Assignment
Every line from the start of the records below to the line containing "Given: Sort by Publisher Earnings header" should be retyped exactly, that line included, and no others.

Entries provided
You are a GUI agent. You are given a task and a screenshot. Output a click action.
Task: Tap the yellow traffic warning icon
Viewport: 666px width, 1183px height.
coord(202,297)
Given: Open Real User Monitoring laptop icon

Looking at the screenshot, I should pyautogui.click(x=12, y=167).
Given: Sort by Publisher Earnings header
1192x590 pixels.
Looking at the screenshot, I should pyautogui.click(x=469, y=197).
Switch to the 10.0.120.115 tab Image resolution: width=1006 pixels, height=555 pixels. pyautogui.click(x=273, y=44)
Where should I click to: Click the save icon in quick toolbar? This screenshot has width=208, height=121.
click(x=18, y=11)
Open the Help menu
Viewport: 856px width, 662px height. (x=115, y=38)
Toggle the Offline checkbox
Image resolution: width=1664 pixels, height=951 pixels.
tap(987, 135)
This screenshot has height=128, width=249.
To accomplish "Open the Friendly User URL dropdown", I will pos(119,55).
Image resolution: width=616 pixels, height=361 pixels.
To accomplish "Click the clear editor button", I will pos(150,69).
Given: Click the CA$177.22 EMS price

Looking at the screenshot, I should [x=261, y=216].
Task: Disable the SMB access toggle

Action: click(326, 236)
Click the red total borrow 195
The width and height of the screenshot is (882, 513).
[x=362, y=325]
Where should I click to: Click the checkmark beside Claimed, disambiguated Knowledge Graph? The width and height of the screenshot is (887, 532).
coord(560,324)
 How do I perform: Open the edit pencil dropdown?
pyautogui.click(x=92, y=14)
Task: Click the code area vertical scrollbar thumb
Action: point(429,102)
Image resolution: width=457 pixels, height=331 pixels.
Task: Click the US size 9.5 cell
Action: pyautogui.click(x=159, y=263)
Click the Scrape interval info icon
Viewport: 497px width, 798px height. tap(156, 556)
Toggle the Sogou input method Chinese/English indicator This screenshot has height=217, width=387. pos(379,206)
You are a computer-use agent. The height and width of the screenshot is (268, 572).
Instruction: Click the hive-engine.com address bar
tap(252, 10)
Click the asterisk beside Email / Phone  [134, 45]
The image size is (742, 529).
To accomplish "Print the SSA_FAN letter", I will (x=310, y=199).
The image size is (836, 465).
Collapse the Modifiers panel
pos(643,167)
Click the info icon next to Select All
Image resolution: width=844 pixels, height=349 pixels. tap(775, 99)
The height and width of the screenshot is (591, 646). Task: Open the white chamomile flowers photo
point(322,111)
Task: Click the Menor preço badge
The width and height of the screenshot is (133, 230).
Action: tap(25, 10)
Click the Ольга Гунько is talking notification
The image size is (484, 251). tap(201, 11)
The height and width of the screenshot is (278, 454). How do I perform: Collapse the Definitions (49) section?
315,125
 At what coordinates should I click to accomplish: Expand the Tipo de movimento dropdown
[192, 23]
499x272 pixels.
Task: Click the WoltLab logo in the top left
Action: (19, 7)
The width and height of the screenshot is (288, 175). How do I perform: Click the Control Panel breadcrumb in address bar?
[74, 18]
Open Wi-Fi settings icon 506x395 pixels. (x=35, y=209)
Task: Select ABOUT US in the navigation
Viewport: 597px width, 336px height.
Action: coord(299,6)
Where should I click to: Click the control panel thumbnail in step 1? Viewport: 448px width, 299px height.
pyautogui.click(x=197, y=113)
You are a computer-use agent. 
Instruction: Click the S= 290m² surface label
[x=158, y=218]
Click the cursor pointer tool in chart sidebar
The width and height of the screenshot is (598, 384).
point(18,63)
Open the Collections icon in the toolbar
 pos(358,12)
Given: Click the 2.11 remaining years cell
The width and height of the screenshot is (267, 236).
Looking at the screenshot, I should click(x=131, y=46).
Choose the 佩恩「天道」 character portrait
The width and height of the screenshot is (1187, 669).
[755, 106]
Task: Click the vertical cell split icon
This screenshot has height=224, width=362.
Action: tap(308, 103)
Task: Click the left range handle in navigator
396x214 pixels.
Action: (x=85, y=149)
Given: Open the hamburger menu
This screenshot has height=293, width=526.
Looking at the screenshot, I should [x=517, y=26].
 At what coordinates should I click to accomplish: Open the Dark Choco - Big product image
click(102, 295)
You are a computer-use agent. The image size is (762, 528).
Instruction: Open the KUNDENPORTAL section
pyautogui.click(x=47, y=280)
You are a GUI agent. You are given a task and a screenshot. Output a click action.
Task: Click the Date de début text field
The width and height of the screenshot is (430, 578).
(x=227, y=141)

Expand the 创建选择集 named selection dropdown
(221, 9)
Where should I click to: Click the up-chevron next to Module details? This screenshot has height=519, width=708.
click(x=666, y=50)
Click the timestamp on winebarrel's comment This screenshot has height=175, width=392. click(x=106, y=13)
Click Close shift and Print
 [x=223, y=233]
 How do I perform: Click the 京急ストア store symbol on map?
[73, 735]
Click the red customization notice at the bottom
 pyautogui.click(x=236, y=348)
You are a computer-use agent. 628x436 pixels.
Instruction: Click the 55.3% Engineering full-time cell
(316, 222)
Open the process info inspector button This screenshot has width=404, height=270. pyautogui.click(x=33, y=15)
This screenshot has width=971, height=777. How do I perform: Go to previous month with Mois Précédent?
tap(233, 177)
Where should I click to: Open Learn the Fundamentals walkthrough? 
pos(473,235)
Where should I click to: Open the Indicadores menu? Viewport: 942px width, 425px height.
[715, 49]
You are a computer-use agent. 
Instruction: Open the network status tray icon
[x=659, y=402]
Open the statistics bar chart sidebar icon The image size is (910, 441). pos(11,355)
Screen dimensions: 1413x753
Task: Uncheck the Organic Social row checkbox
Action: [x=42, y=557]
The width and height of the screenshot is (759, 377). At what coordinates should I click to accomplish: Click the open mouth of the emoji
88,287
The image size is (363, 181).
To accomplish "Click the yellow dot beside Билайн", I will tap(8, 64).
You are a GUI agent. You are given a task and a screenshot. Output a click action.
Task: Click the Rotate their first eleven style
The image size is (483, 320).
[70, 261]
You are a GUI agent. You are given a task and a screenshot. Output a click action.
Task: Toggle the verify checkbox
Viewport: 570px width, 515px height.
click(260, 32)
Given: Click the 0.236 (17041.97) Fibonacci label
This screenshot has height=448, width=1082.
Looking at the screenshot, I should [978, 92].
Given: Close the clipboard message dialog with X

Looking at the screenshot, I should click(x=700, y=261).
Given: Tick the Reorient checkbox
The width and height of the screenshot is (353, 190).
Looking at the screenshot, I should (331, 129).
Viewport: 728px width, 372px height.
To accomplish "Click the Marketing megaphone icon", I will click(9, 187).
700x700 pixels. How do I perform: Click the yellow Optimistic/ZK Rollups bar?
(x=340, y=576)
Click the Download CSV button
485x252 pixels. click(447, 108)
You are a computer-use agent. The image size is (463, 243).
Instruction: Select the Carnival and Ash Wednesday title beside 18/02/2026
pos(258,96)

Problem solution
You are a GUI agent. You are given a task and a screenshot. Output a click action.
Task: Tap the yellow traffic warning icon
Viewport: 666px width, 1183px height.
coord(202,297)
Given: Open Real User Monitoring laptop icon

Looking at the screenshot, I should pyautogui.click(x=12, y=167).
Given: Sort by Publisher Earnings header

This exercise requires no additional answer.